Les années 2020 ont été un véritable cirque pour les concessionnaires de voitures électriques.
Vous vous souvenez de la Polestar à Short Hills, dans le New Jersey ? Ouvert en 2021. Ils ont survécu au chaos pandémique lorsque les véhicules électriques d’occasion coûtaient plus cher que les neufs.
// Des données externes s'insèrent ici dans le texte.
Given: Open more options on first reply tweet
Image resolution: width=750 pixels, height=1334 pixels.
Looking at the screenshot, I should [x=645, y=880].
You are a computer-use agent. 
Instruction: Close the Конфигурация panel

Puis le gouvernement fédéral a accordé un crédit d’impôt de 7 500 $ et les portes se sont ouvertes. Les ventes ont chuté lorsque les crédits ont disparu. Puis ils ont réapparu alors que les gens fuyaient la marque d’Elon Musk après son tournant politique.
Matthew Haiken dirige ce spot de Short Hills ainsi que trois autres sous Prestige Collection Auto Group. Aujourd’hui, il a de plus gros problèmes que les fluctuations du marché.
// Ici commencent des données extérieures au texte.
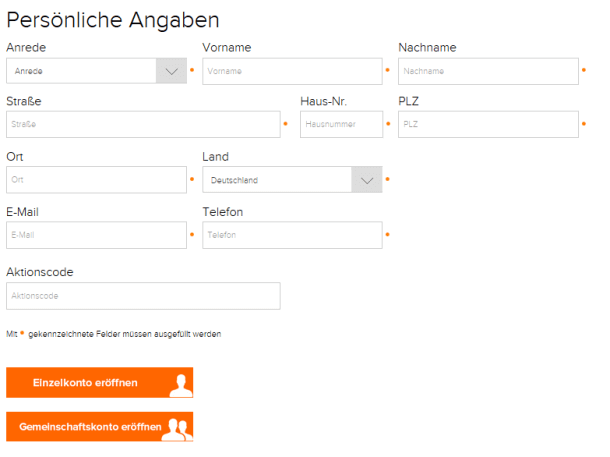Select the Hausnummer input box
Image resolution: width=610 pixels, height=457 pixels.
[x=342, y=124]
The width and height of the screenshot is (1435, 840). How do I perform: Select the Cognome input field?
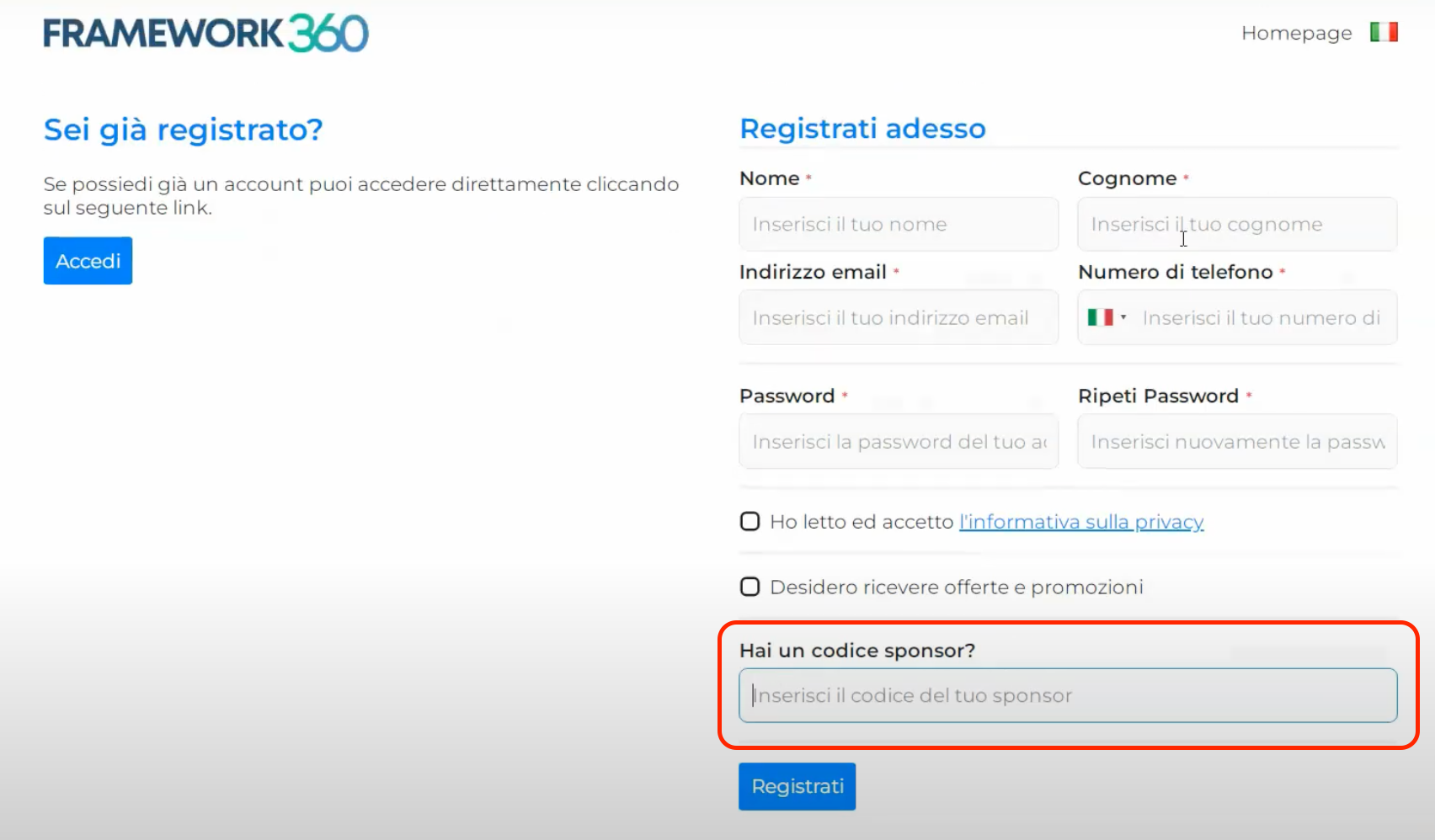point(1235,224)
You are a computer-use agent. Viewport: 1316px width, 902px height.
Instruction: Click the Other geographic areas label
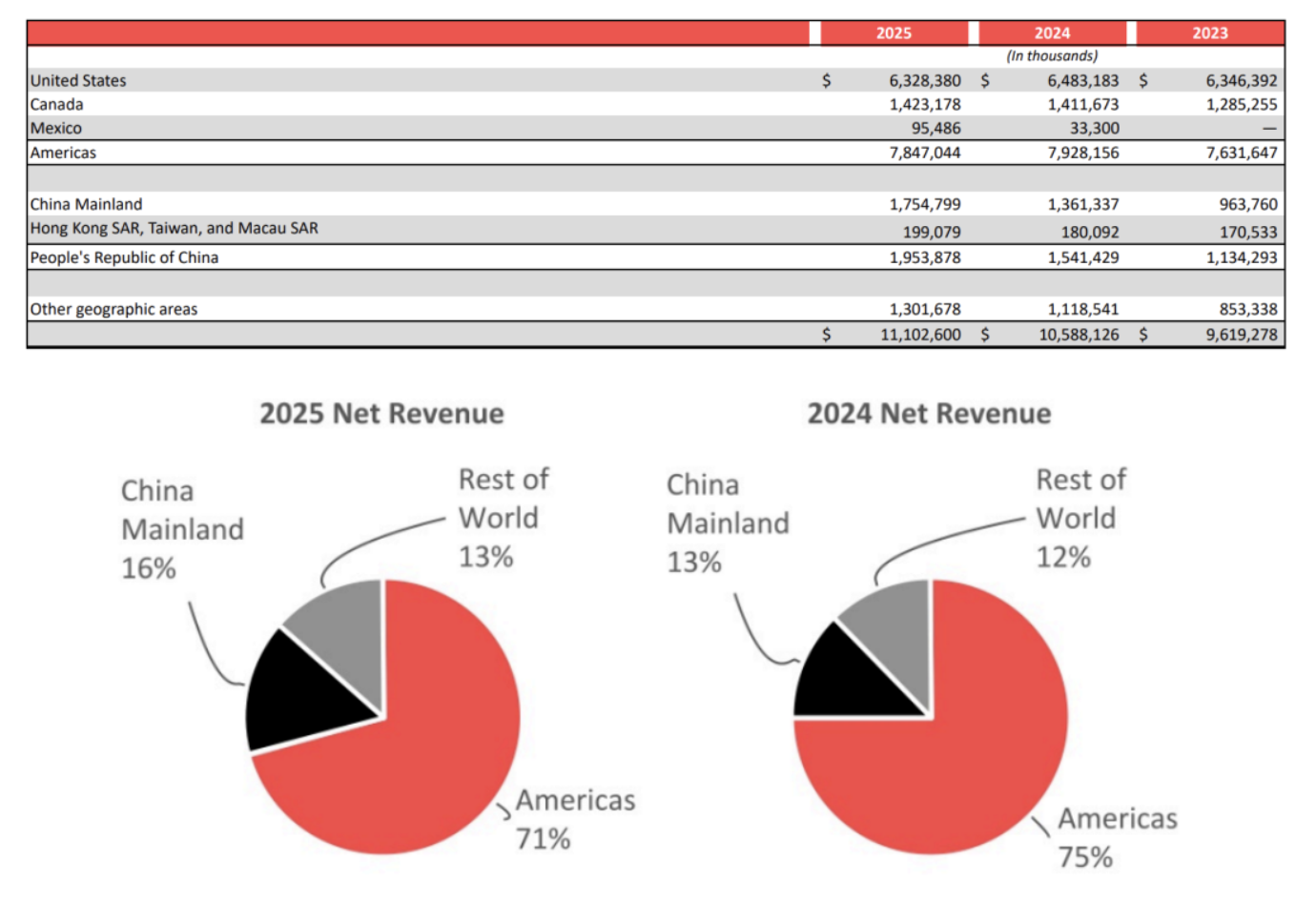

Fin juin, le ministère du Commerce a claqué une porte au nez de Polestar. Ils ont refusé l’autorisation à la marque de contourner la règle interdisant les voitures connectées à la technologie chinoise. Voici donc la nouvelle : aucune nouvelle Polestar à vendre aux États-Unis à partir des modèles 2027.
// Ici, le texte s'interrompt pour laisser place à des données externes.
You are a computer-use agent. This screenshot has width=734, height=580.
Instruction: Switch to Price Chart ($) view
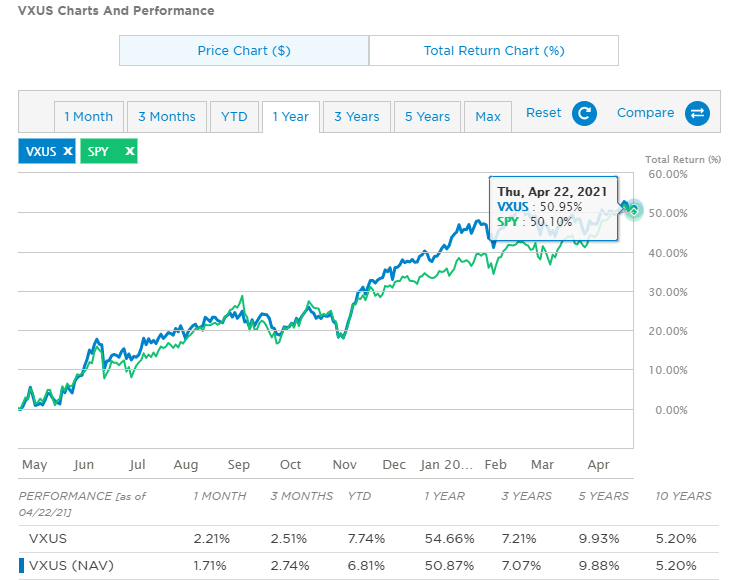(244, 51)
« C’est tellement malheureux. » Haiken se sent pour son équipe. Il se sent pour les clients. Il dit que lui et trente et un autres propriétaires américains de Polestar ont jeté des millions dans le sol. Le déni a frappé comme un coup de poing dans le ventre.
Volvo? Ils ont eu le feu vert. Même propriétaire majoritaire (le chinois Geely). Même fondateur. Le ministère du Commerce a autorisé Volvo en mars après quelques discussions intéressantes sur la sécurité des données et la gouvernance.
Haiken n’accepte pas l’excuse du gouvernement.
“Je suis très frustré chez Polestar… Je pense qu’ils ont vraiment laissé tomber la balle. Je ne blâme pas le constructeur automobile.” Il blâme le constructeur automobile.
L’interdiction découle des règlements de janvier 2025 signés sous Biden. Caméras. Des micros. Puces GPS. Le tout fabriqué en Chine. Le gouvernement affirme qu’il s’agit d’une faille dans la sécurité nationale. La secrétaire au Commerce, Gina Raimondo, n’avait pas tort lorsqu’elle affirmait que des adversaires étrangers pourraient exploiter ces capteurs. « Cela ne demande pas beaucoup d’imagination », a-t-elle noté.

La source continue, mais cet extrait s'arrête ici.